Currently, as Criado-Perez continuously highlights, the society we live in is built for men. Women are forced to adapt. To change their lifestyles to fit around men’s. Yet, when they’re the ones being negatively affected, why should they simply sit back and adapt their lives? Why not adapt society around them? Data has shown that society as a whole succeeds better (on political, social and economic scales) when we consider all those involved and all those particularly affected. Criado-Perez’s simple answer to finally building that perfect society is just to collect more data, understand that data, and involve women.


This book shows us how data and knowledge are created, shared and repeated. Again and again. While women are forced further into the peripheral, as the algorithms continue to ignore them. Neutral strategies are male strategies. Neutral data is male data. Therefore, it’s time for a step up from neutral. It’s time for women to be just as involved.
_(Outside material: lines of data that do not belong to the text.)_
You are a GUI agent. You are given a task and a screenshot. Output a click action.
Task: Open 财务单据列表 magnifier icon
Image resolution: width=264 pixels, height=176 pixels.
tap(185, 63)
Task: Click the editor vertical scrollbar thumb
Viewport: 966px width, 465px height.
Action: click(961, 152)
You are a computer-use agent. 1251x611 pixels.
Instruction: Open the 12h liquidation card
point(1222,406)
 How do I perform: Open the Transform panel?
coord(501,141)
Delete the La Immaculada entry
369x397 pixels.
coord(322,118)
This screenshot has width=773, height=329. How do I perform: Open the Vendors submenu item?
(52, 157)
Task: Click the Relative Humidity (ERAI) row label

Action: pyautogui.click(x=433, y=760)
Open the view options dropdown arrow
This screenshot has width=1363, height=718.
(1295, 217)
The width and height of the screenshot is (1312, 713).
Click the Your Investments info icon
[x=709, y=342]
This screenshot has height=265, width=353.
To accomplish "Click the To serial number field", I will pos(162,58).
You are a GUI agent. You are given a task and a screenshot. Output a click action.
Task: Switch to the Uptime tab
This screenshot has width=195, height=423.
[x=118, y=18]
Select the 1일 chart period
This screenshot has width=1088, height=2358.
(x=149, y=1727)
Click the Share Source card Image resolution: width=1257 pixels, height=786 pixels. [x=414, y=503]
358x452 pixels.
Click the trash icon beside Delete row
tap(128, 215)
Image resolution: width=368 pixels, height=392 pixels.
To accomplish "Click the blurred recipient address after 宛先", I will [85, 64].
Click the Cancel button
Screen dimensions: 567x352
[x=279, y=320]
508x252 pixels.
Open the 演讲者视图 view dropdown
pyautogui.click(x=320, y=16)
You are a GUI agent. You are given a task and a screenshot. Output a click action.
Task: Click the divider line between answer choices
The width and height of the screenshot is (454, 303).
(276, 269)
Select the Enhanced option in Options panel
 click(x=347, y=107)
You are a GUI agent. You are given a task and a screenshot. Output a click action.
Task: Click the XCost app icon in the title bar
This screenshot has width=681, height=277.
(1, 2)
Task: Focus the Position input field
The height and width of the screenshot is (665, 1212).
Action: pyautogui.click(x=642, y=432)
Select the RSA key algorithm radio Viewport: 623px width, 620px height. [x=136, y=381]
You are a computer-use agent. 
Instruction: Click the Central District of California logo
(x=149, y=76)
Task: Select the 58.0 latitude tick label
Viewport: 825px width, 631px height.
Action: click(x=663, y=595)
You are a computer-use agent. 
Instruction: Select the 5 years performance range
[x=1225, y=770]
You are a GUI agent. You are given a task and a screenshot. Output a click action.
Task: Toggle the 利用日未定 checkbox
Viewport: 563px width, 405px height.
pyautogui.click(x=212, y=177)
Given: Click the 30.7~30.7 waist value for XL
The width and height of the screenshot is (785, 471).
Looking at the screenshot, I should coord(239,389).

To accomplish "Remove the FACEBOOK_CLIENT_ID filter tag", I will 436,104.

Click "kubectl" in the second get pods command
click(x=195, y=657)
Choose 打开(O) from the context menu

And even when they are involved, currently they’re still side-lined, ignored, and even penalised. Criado-Perez explores the presentation and differences in perceptions in how men and women are treated in different sectors, how women have to find a balance (and are often criticised if they don’t achieve this perfection) between being too soft, and too emotional. Teachers, doctors, lawyers, apparently men can do it all better. Because when a professional is considered, it is always considered to be a man, and the image of a woman is forgotten, or even worse, ignored.


Criado-Perez herself knows what it is like to be ignored. Yet worse, she has experienced first-hand the oppression from men who claim to know better. Having received death threats for her successful campaign for British banknotes featuring Jane Austen, to countless educated men retaliating her research, Criado-Perez has published facts that cannot be silenced. With a chapter on the problems of women named (or rather, not named) in citations, she has not only shown us the importance of understanding where this data has come from, but has clearly told us where to go to search for more. The research her work is based on does not accommodate women in the sense that men are those who receive funding, grants and the accessibility to produce research. Yet somehow universities are blind to this problem, as they initiate quotas to ensure that women have equal opportunities. But this is not quite true. Not when projects relating to women’s needs aren’t funded and are not supported. We’re stuck in a cycle where women are not those researching, and not included in the research itself. The more this continues, the less hope there is.


Whilst this book is not a policy to change society, it is an incredibly well-informed read to change attitudes. To express women’s needs better than the law can or will. Laws rely on data, which is currently failing women. As the #MeToo movement has also managed, women who have been ignored and side-lined are now being heard, and changes are starting to be made. We need to become conscious and familiar of the position of half of society, in comparison to the other. The unconscious bias of the data that rules the world is exactly what Criado-Perez highlights. This is why her book creates a greater impact than a quick Google search, as she shows how we are subconsciously infected with sexism all around us.


It’s time to consider women as part of the default human. Whilst men are part of the problem in preventing this, it’s time to involve them in the change. To adapt their rules, their society and their policies. This may be something we’ve heard time and again, and something that we all think we’re fighting. Yet this eye-opening book shows us what we don’t know. Proves to us why change is so important. From simple technical disadvantages, to explanations of why women are scared and anxious so often, to lethal risk factors in domestic care, Criado-Perez forces us to accept the position of women in a society they’ve helped to build. A society where they need to be given the means to express their needs, heard by those around them, and involved in the data. We need to close the gender data gap.